In its humble servitude the plant shares the genus name agave, meaning “noble,” with a host of species, subspecies and varieties. Remarkably, all of them are members of an order of another of life’s love plants: the lily. Agaves are full of the fickle notions inherent in love-struck botanicals — changing their minds, hybridizing, morphing and causing general confusion among botanists. They answer to many names such as Arizonica, Arkansana and Neomexicana. There are the slim-footed, the thorn-crested and the beaked. Some are giant, smooth, blue, or just plain plains. The Rattlesnake Master, Basketgrass, and Devil’s Shoestring know exactly who they are. Not quite so true with the False.

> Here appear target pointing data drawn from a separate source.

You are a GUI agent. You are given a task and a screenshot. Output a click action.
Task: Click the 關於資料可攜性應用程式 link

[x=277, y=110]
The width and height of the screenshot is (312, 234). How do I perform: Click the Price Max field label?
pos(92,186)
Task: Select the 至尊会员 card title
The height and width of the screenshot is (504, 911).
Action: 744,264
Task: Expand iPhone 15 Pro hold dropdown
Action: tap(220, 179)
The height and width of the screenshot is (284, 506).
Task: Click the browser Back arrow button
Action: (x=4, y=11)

Like love life, the lives of the agaves are filled with mystery and abandonment. Many agave specimens, gathered a few centuries ago by early explorers of the Americas, now reside in European botanical collections. Some of them have never been found in their natural settings again since they were first collected, and their original locations are thus lost to the world. Occasionally some confound scientists further by going extinct.

Our own agave, the reliable century plant, abounds and is widely cultivated throughout Texas and the world. The giant Americana flourishes across the Edwards Plateau and South Texas Plains and the state’s own special species, the Chisos Agave, occurs along the higher elevations of the Trans-Pecos. Yet, just as the phrase “forever yours” suggests doubt even in its conviction, the name “century plant” conceals loss within its deception. In reality, this agave rarely grows beyond a decade or two, then blooms only once and dies away.

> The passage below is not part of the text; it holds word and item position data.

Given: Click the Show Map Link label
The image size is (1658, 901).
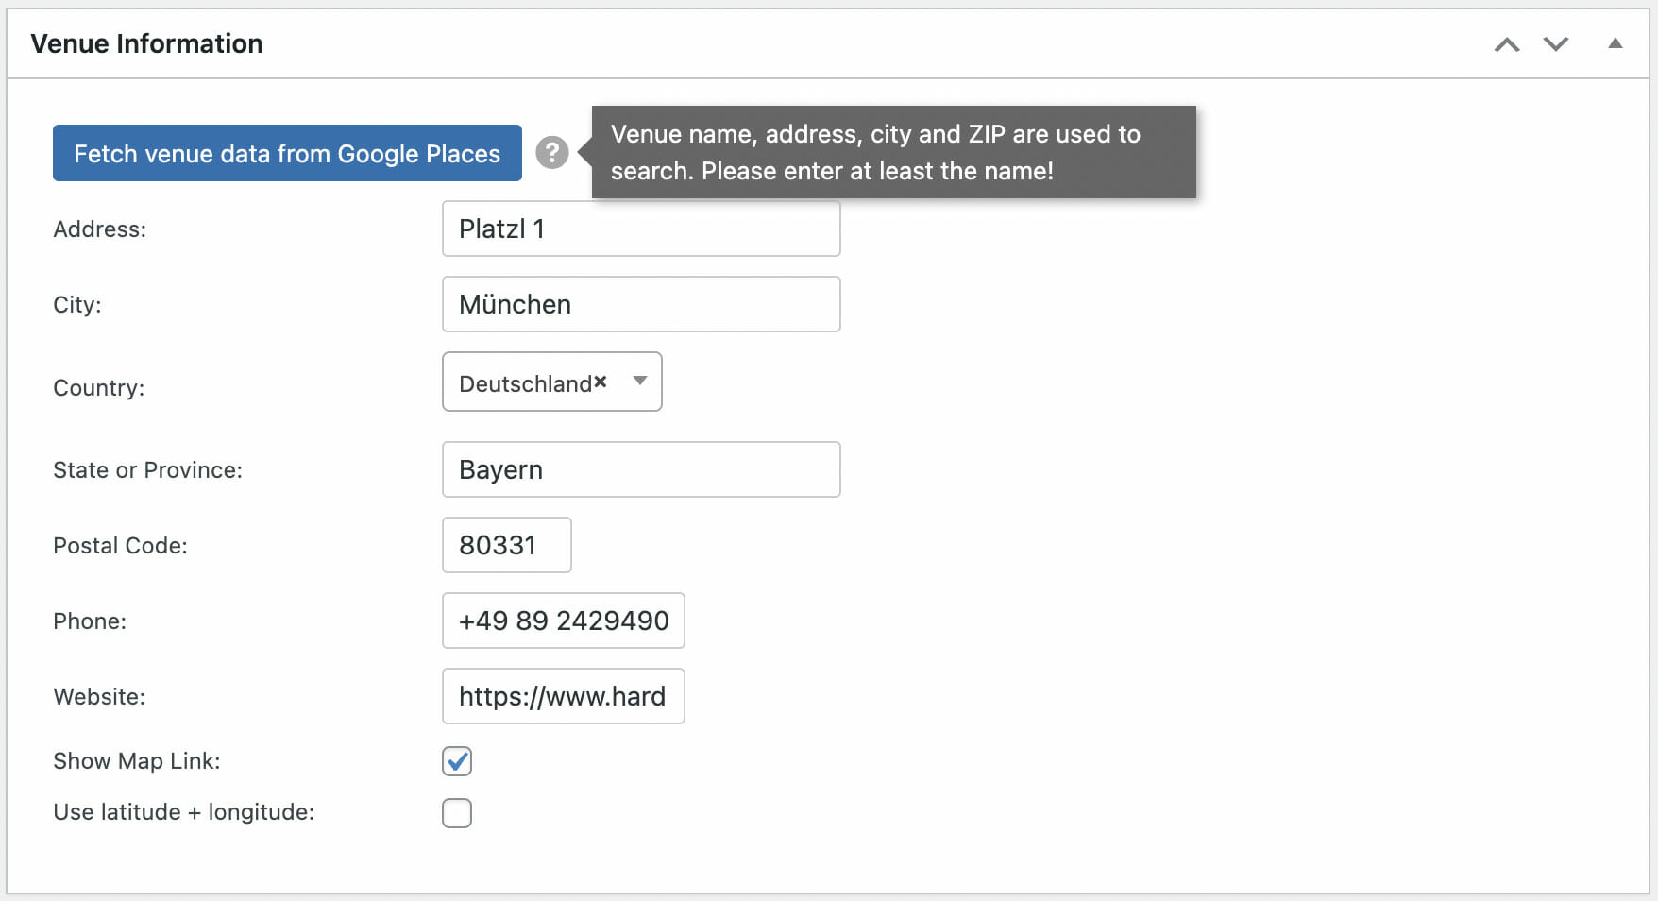Looking at the screenshot, I should pos(136,760).
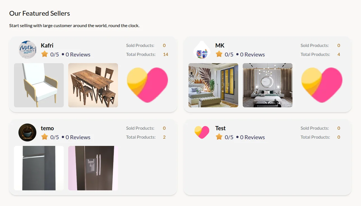Click the star rating icon for Test
The height and width of the screenshot is (206, 361).
(219, 137)
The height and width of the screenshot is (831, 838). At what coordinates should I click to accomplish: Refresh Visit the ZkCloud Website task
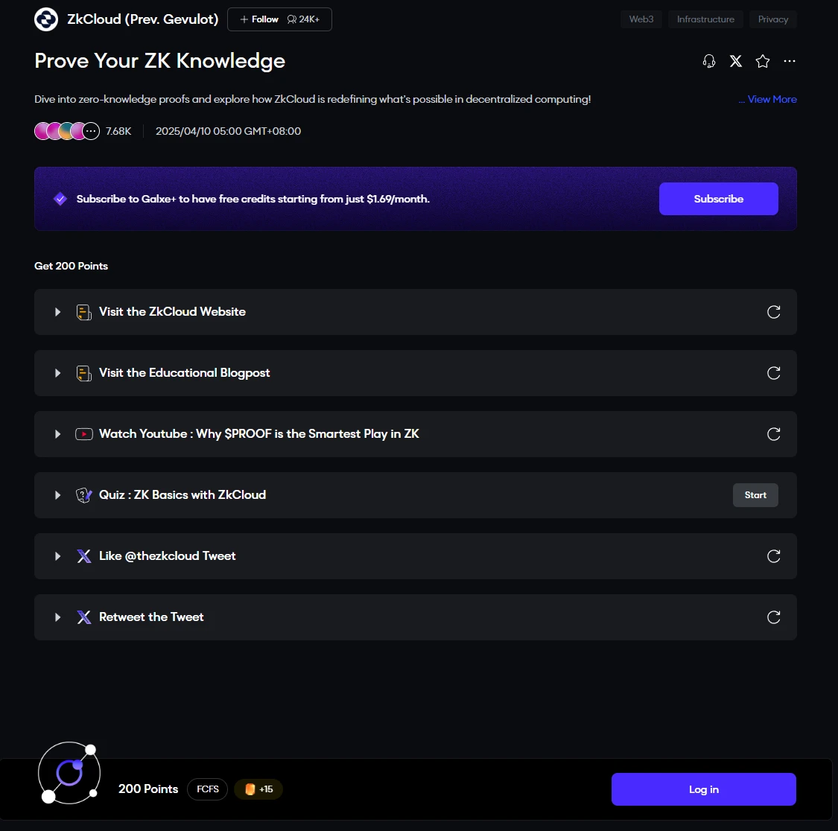point(774,312)
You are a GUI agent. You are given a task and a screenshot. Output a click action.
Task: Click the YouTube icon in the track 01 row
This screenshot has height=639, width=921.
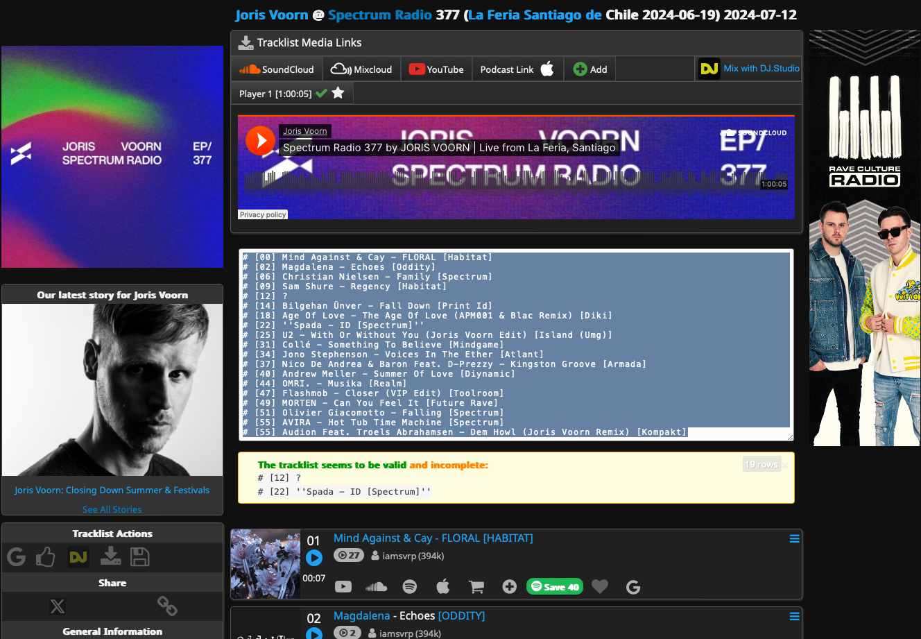tap(343, 587)
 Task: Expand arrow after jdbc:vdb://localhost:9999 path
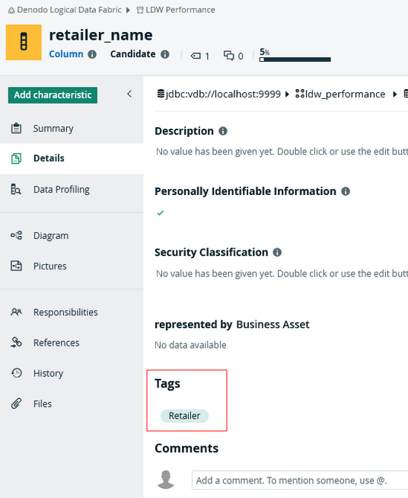pos(287,94)
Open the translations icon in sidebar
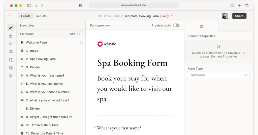The width and height of the screenshot is (258, 135). click(11, 44)
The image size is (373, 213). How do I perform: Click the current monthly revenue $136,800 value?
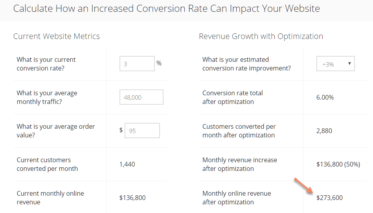[x=132, y=198]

But its final blush, a magnificent inflorescence as thick as Cupid’s thigh, delivers all that la pia promises. Calling on its entire reserve, the plant proffers a giant, asparagus-like stalk, elongating it up to an inch an hour and 16 inches a day. Reaching up to 20 feet in height, the tumescence then explodes in thick, nectar-loaded flats of blooms. The flowers’ saturated yellow hue acts as a beacon to all creatures that love the savory taste of the desert’s elixir. Songbirds and hummingbirds and all manner of butterflies, beetles and bees make a meal of the bloom’s syrup. In the evening, scarlet-ribbed Sphinx moths and the unique Mexican long-nosed bat come to feed upon the pia nectar. The blossoming signals a torrid display of nature’s magnitude, leaving tiny, sprouting pups scattered about the ground and the dead and drying stalk, favored by birds and beasts that nest and roost in its remains.

A fabric made from agave leaves is said to “… have been more soft and beautiful than parchment,” comprised the cloak of Juan Diego, a poor but loyal devotee of the Catholic Church. Diego and his fellow indigenous people of 16th-century Mexico used the fibers of the century plant to make their cloak-like coverings, called tilmas, that they wore on cool mornings.

One day in 1531, while taking his daily walk to church, Diego had a vision of the Virgin Mary, who spoke to him and told him to gather flowers from a nearby hilltop. Diego complied, filling his agave tilma with blooming roses that “… were very fragrant and covered with dewdrops of the night which resembled precious pearls.” As instructed, Diego carried the rose-filled tilma to his bishop. Upon unfolding the cloak and scattering the flowers across the ground, an exquisite painting of Our Lady of Guadalupe appeared across the tilma where the roses had been resting against the fibers. The appearance of the image was declared a miracle by the church. Five centuries later, in July 2002, Diego was canonized, and the century-plant tilma, with its remarkable image, fresh and brilliant as if it had just appeared, resides today in a shrine in the Basilica of Our Lady of Guadalupe, in Villa de Guadalupe Hidalgo, Mexico City.

“I am a nobody,” Diego said to the Virgin Mary in the language of pure love’s devotion. “I am a small rope, a tiny ladder, the tail end, a leaf.” It is a voice that can be shared by two humble servants: one of heaven and the other, a simple agave, here on earth.